Voodoo People (Pendulum Mix)
Voodoo People EP 
The track that made stars of Pendulum, it was played everywhere for months and raised the roof on the dancefloor every time it was played – and with good reason. This masterful remix breathed new life into an old favourite, and perhaps helped us remember why we loved The Prodigy in the first place. And until you try and dance to it, it is difficult to notice that the tempo gradually increases through the course of the track!
Dragula (Si Non Oscillas, Noli Tintinnare mix/Hot-Rod Herman mix)
American Made Music To Strip By
These two "mixes" are one and the same – the Charlie Clouser take on Rob Zombie's most famous track. While the original is a gleeful ode to The Munster's Drag Racer, in three-and-a-half minutes of bouncy metallic fun, this remix turns everything that little bit darker, and made for an even better dancefloor track than the original.
Euphoria (Emirian Mix by Charlie Clouser)
Another Charlie Clouser mix, but this deserves to be included too. Stretching out the already long original to nearly seven minutes, with a extended tripped-out intro, beef-up guitars and a much cleaner sound (and unmistakeably a Clouser remix, too), such was the success of this mix that it became the basis of their video edit of the track and the live version of it too – a rare example of a remix almost totally supplanting the original.
Sick (Destroid has no Dignity mix)
Evil Gets An Upgrade
I'm not a huge fan of this band generally, but this remix is simply astonishing – a pounding, crushing beat, pushing the vocals up front, and cleaning up the really rather muddy mess that is the original.

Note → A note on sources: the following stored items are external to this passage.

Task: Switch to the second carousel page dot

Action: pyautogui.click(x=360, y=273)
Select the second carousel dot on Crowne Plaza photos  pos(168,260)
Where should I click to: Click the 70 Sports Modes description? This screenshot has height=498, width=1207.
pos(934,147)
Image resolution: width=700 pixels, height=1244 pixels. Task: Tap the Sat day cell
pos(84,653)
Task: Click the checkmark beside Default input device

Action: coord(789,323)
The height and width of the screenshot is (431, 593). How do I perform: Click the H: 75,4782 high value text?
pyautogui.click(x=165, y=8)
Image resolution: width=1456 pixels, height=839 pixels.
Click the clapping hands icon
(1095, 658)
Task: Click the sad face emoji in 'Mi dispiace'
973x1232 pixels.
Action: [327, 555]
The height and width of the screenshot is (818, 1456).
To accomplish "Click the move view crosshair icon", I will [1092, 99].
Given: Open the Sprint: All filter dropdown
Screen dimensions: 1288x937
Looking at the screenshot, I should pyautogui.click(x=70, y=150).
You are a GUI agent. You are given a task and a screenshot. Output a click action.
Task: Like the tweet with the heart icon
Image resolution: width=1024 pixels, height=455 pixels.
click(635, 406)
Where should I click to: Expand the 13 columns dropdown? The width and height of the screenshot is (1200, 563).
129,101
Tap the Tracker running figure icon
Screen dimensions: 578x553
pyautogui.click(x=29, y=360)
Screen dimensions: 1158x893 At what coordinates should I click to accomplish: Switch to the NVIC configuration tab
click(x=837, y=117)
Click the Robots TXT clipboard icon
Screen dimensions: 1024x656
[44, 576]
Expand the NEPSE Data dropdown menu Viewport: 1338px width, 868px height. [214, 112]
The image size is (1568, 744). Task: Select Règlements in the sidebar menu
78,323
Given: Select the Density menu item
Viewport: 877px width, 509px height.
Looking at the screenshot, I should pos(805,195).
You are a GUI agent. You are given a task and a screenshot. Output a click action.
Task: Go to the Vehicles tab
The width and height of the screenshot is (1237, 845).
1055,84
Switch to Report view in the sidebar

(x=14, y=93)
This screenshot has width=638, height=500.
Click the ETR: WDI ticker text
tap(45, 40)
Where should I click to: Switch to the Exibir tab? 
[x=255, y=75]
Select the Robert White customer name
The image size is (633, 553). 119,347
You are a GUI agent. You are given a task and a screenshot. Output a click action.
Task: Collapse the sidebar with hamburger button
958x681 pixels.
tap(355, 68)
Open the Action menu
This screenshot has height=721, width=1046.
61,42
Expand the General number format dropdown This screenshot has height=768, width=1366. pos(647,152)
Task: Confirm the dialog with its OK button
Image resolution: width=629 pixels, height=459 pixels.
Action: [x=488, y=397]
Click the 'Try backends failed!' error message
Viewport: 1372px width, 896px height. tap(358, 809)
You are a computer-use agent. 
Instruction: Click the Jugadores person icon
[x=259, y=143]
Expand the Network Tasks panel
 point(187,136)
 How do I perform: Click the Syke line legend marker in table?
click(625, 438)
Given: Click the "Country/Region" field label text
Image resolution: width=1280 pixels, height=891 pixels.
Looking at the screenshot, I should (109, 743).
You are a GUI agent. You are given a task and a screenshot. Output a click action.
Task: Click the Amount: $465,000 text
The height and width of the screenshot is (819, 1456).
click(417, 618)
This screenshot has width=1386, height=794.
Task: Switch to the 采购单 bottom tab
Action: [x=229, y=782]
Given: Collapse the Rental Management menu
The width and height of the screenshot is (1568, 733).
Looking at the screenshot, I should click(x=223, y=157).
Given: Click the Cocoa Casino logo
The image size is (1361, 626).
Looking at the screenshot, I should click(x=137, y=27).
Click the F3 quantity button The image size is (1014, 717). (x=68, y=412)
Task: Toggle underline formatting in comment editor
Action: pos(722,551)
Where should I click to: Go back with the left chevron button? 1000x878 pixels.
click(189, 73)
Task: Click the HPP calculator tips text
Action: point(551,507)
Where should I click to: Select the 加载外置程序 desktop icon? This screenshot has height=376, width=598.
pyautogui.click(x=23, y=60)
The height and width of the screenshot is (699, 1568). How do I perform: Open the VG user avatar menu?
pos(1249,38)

Kiss The Whip (RMX by S.I.N.A.)
One track that never really needed anything doing with it was the abrasive Kiss The Whip. Quite possibly the highlight of Asche's remix album Distorted DJ, this S.I.N.A. remix is more of a rework, with additional vocals and beats that help to change the feel of the track entirely. Never exactly the easiest artist to listen to, this remix helped to kinda smooth the raw edges somewhat.
Judith (Renholder Mix)
By stripping away all the instrumentation, and marrying Maynard James Keenan's voice to a sparse electronic backdrop, Danny Lohner's remix of one of APC's best known tracks created a whole new track – and one that easily stands up as one of the band's finest moments. And it also just helps to showcase how strong and versatile a vocalist Maynard is.